Debt-Push-Down Challenged Under Abuse Of Law Theory

Author:Mr Siamak Mostafavi, Nicolas André and Alexios Theologitis
Profession:Jones Day

In a decision issued few weeks ago (CAA Versailles, April 14, 2015, SAS Ingram Micro), the Versailles Administrative Court of Appeals (CAA) took position on a debt-push-down financing which has been challenged by the French tax authorities, as from 2008, under the abuse of law theory (abus de droit). Such financing has already been reviewed by the advisory committee in charge of abuse of law matters (Comité de l'abus de droit fiscal, CADF) in 2010 and by the lower court in 2012 (TA Montreuil, March 15, 2012, n°10098952).

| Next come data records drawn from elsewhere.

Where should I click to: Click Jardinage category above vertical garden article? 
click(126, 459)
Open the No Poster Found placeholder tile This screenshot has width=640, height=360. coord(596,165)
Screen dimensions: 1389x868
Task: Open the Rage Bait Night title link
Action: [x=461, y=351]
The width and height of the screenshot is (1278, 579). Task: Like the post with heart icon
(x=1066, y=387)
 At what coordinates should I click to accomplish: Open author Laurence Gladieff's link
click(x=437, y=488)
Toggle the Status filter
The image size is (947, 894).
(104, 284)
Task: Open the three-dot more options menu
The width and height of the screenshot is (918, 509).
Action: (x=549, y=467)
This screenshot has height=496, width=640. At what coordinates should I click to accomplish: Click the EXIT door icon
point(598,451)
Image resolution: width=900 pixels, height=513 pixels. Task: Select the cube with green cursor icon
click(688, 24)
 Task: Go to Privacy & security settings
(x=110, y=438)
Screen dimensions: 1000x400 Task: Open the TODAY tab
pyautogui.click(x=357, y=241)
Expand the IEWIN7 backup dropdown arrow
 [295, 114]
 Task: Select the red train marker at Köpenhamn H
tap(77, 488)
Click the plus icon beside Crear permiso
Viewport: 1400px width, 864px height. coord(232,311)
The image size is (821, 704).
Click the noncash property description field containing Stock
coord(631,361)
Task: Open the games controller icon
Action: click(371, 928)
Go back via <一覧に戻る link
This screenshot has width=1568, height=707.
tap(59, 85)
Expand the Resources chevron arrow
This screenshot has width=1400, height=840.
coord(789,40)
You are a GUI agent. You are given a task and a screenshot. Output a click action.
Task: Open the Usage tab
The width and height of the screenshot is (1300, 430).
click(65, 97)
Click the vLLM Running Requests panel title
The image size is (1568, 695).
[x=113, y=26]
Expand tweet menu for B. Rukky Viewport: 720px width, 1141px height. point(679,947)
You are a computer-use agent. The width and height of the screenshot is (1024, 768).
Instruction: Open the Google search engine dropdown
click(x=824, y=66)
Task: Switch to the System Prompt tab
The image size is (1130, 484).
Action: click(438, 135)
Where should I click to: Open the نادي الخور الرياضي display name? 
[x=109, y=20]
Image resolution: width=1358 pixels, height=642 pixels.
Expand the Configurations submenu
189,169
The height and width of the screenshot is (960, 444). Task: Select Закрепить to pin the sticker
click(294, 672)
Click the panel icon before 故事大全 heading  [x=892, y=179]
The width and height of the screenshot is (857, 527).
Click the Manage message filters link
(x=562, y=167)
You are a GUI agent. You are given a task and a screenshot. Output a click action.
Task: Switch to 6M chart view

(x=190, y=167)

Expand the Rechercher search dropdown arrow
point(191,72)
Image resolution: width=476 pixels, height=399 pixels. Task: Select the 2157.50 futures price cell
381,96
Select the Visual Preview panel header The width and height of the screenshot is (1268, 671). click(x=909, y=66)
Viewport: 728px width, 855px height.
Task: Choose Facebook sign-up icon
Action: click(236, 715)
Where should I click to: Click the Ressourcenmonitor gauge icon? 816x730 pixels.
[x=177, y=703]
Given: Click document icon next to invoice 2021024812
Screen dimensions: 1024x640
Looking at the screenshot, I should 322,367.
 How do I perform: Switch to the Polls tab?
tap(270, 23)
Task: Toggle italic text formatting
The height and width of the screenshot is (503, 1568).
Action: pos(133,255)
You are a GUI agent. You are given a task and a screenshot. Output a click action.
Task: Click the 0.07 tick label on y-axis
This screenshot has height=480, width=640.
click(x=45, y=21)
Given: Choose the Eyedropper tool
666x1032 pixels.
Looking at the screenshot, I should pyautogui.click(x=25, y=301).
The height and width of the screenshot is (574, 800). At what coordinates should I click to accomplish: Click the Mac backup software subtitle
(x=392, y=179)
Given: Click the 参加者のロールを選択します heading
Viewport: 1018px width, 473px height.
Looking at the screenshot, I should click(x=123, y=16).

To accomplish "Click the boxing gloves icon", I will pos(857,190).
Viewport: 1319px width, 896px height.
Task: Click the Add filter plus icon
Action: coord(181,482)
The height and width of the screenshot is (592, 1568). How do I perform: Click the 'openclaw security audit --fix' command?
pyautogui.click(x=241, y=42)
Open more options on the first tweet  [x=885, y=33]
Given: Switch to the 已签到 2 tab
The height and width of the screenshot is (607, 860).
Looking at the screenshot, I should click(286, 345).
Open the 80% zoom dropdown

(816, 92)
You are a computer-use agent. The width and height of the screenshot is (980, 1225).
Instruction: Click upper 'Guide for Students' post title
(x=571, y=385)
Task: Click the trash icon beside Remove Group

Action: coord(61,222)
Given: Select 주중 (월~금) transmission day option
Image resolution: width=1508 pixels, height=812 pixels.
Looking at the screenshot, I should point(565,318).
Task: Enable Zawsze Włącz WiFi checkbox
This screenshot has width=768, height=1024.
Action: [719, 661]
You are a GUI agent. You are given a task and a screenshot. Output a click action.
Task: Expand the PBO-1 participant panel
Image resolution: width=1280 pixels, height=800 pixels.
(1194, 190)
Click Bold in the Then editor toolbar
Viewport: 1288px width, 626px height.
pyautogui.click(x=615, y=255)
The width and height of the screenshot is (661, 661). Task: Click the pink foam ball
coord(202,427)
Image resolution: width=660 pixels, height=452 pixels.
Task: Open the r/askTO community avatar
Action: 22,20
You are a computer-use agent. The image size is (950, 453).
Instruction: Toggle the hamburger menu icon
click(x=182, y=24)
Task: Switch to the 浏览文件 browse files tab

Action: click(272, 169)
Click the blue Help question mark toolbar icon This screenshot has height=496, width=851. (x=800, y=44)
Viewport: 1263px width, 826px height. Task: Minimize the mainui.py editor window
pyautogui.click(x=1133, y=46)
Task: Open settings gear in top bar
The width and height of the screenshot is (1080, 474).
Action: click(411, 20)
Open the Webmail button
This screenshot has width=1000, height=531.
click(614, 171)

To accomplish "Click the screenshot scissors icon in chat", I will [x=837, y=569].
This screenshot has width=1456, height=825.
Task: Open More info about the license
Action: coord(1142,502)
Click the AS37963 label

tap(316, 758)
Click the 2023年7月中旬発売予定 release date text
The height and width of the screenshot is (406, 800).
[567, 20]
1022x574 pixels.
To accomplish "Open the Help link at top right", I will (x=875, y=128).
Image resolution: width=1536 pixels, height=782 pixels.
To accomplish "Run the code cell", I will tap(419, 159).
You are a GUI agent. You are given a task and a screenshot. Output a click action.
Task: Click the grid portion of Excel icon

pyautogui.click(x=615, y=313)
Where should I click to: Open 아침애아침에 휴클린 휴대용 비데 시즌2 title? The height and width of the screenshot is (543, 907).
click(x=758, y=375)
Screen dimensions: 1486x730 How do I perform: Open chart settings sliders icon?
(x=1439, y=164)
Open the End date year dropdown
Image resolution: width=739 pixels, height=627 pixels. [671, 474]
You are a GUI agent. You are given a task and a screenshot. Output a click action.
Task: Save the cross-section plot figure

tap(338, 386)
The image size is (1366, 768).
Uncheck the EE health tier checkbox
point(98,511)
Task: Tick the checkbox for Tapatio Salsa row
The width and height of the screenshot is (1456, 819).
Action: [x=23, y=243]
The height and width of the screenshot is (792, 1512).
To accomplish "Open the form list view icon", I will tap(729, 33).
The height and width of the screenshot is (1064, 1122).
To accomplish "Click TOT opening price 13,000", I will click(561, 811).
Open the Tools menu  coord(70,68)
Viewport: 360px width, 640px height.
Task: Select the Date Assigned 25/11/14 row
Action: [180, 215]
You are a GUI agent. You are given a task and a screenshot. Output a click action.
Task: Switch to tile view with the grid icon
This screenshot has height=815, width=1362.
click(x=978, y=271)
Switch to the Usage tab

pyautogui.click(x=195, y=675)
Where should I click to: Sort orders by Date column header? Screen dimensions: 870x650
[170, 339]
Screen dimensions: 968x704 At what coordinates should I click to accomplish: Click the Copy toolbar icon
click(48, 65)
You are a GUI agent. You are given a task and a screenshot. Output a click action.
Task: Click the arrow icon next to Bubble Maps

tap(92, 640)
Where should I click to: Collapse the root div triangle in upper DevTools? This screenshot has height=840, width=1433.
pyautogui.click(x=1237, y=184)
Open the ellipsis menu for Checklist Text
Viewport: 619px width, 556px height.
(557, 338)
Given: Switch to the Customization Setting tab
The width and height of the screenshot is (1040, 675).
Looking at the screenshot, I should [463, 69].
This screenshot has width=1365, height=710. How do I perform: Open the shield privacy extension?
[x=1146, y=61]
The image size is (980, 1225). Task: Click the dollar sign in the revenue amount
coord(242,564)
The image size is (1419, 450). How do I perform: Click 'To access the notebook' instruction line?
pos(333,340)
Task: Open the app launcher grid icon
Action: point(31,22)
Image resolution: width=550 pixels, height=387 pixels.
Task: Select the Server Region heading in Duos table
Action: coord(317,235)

The main facts were the following:

In September 2004, the shares of the French subsidiary (FCo) were transferred by its US shareholder (USCo 1) to a related US company (USCo 2), and then on-transferred by USCo 2 to another related US company (USCo 3), both transfers being presumably financed through vendor loans. A few days later, FCo simultaneously (i) made a dividend distribution to USCo 3, and (ii) issued redeemable bonds (obligations remboursables en actions, French-law bonds that may be redeemed in shares) to USCo 3 (ORAs) in order to finance the dividend distribution. The conditions of the ORAs inter alia provided that (i) their yearly 8.58 percent interest rate could not be in excess of the sum of (a) the taxable income of FCo plus (b) the interest payments to be made to USCo under the ORAs, and (ii) at maturity, the ORAs were to be redeemed in FCo shares. The day after, USCo 3 transferred the ORAs to USCo 2 as compensation for the transfer of the FCo shares. A year later, in 2005, USCo 3 transferred the FCo shares back to USCo 1. The French tax authorities challenged, under the abuse of law doctrine, the tax deduction of the interest payments made by FCo, on the grounds that the issuance of the ORAs was purely tax motivated.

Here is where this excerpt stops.